Dan, buat saya seorang perempuan yang diperkosa dan membunuh akan memiliki trauma jauh lebih dalam daripada Kaliluna. Dan, di sini saya belum tahu setelah kejadian itu ada jeda berapa tahun sampai Kaliluna memutuskan untuk ke Salamanca. Saya tidak tahu kejadian itu sudah berlangsung selama berapa tahun.
Pada akhir cerita, Arya, kekasih Kaliluna menjemput Kali ke Salamanca. Awalnya, Kali menyetujui untuk ikut Arya. Namun, pada akhirnya dia kembali pada Ibai. Dan, hubungan antara Kali dan Frida sudah membaik bahkan Kali mau memanggil Frida dengan sebutan "ibu".
"Kadang kamu harus melepaskan pegangan untuk melihat tempat baru. Daun berguguran di tanah setelah lama berada di atas pohon. Bukan berarti daun itu sudah berakhir. Dia memang harus gugur agar bisa menggemburkan tanah. Jika waktunya tiba pohon itu pun akan menumbuhkan lebih banyak daun di musim semi"(hal 149)
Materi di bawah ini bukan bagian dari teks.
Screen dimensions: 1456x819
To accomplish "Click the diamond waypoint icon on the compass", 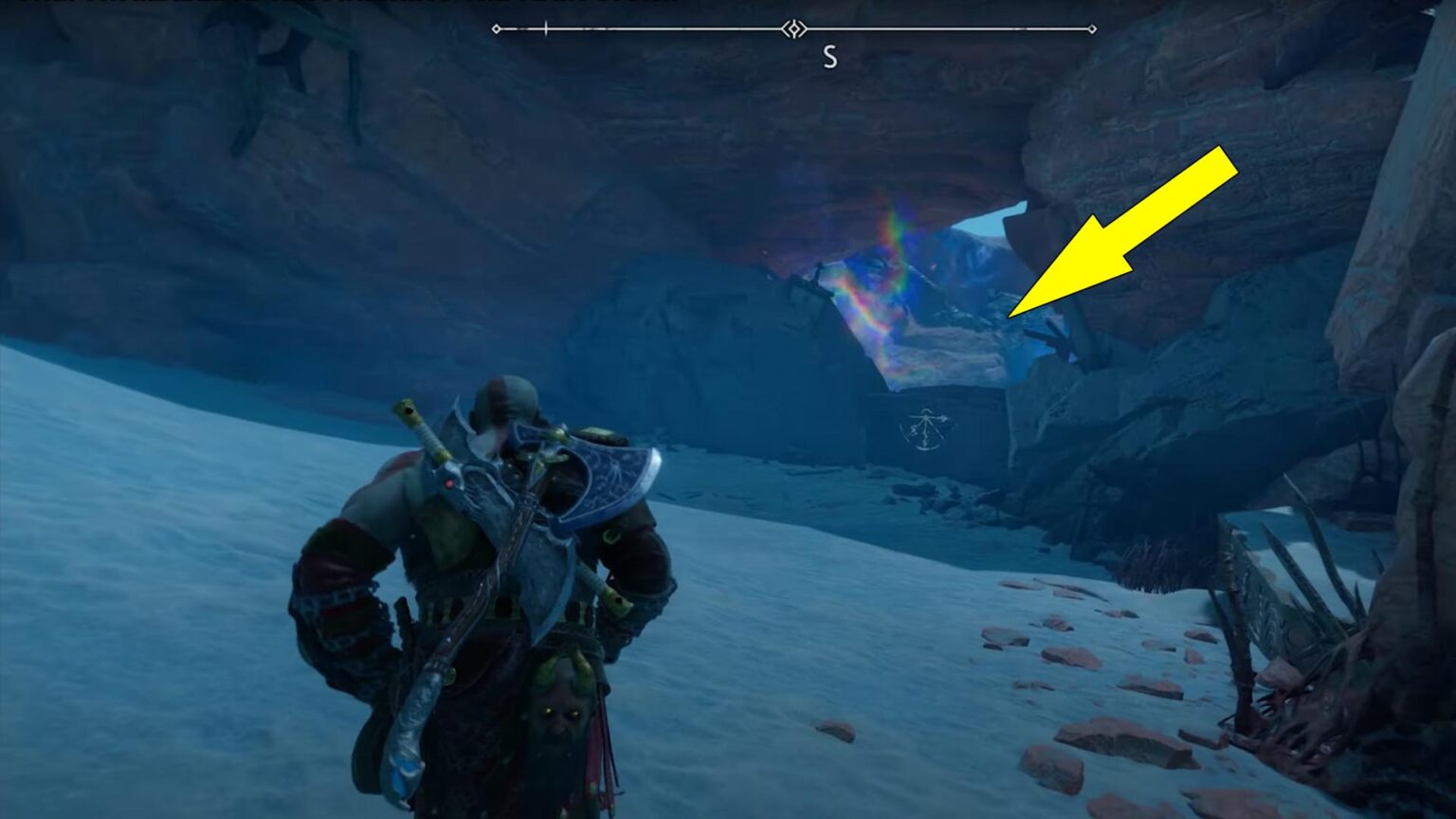I will tap(792, 29).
Seperti biasa novel Mbak Ruwi selalu enak dibaca. Buat saya novel bagus itu bukan dari ceritanya bagaimana, tetapi dari cara bercerita. Dan, Kaliluna ini adalah novel ketiga Mbak Ruwi yang saya baca setelah
Rumah lebah dan
Cruise Chronicle.
Untuk kaver saya tidak terlalu suka namun cetakannya bagus sesuai selera saya bahkan sangat suka.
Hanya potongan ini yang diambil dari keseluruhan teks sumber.